Task: Can you revise the records below so that every "dropdown" becomes "drop-down list" and everything else stays the same?

Given records:
_ _ _

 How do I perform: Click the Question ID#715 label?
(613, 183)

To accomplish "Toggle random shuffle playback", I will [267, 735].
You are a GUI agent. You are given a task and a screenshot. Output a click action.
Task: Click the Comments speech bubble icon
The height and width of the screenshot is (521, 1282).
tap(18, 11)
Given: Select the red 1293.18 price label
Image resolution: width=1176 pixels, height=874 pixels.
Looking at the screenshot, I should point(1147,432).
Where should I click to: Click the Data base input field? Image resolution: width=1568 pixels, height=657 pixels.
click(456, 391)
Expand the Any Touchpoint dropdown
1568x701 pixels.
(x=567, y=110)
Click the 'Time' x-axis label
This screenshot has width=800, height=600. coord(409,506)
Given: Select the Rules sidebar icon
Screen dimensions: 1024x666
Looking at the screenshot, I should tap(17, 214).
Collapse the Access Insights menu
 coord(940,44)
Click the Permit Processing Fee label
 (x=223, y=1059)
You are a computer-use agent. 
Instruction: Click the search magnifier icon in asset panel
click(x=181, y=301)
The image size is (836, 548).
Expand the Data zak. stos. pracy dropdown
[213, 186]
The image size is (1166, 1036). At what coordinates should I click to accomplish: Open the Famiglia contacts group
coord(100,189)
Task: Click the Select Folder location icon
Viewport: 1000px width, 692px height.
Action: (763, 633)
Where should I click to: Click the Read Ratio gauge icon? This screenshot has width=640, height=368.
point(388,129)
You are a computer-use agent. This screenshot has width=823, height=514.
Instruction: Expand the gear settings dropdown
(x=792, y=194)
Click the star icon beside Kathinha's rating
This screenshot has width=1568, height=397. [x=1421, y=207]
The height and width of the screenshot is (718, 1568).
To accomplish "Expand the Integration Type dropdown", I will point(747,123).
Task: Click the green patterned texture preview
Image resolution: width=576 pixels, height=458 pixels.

_ _ _

Response to this task:
 How do I perform: Click the Question ID#715 label?
(613, 183)

To accomplish "Toggle random shuffle playback", I will [267, 735].
You are a GUI agent. You are given a task and a screenshot. Output a click action.
Task: Click the Comments speech bubble icon
The height and width of the screenshot is (521, 1282).
tap(18, 11)
Given: Select the red 1293.18 price label
Image resolution: width=1176 pixels, height=874 pixels.
Looking at the screenshot, I should point(1147,432).
Where should I click to: Click the Data base input field? Image resolution: width=1568 pixels, height=657 pixels.
click(456, 391)
Expand the Any Touchpoint drop-down list
1568x701 pixels.
(x=567, y=110)
Click the 'Time' x-axis label
This screenshot has width=800, height=600. coord(409,506)
Given: Select the Rules sidebar icon
Screen dimensions: 1024x666
Looking at the screenshot, I should tap(17, 214).
Collapse the Access Insights menu
 coord(940,44)
Click the Permit Processing Fee label
 (x=223, y=1059)
You are a computer-use agent. 
Instruction: Click the search magnifier icon in asset panel
click(x=181, y=301)
The image size is (836, 548).
Expand the Data zak. stos. pracy drop-down list
[213, 186]
The image size is (1166, 1036). At what coordinates should I click to accomplish: Open the Famiglia contacts group
coord(100,189)
Task: Click the Select Folder location icon
Viewport: 1000px width, 692px height.
Action: (763, 633)
Where should I click to: Click the Read Ratio gauge icon? This screenshot has width=640, height=368.
point(388,129)
You are a computer-use agent. This screenshot has width=823, height=514.
Instruction: Expand the gear settings drop-down list
(x=792, y=194)
Click the star icon beside Kathinha's rating
This screenshot has width=1568, height=397. [x=1421, y=207]
The height and width of the screenshot is (718, 1568).
To accomplish "Expand the Integration Type drop-down list", I will point(747,123).
Task: Click the green patterned texture preview
Image resolution: width=576 pixels, height=458 pixels.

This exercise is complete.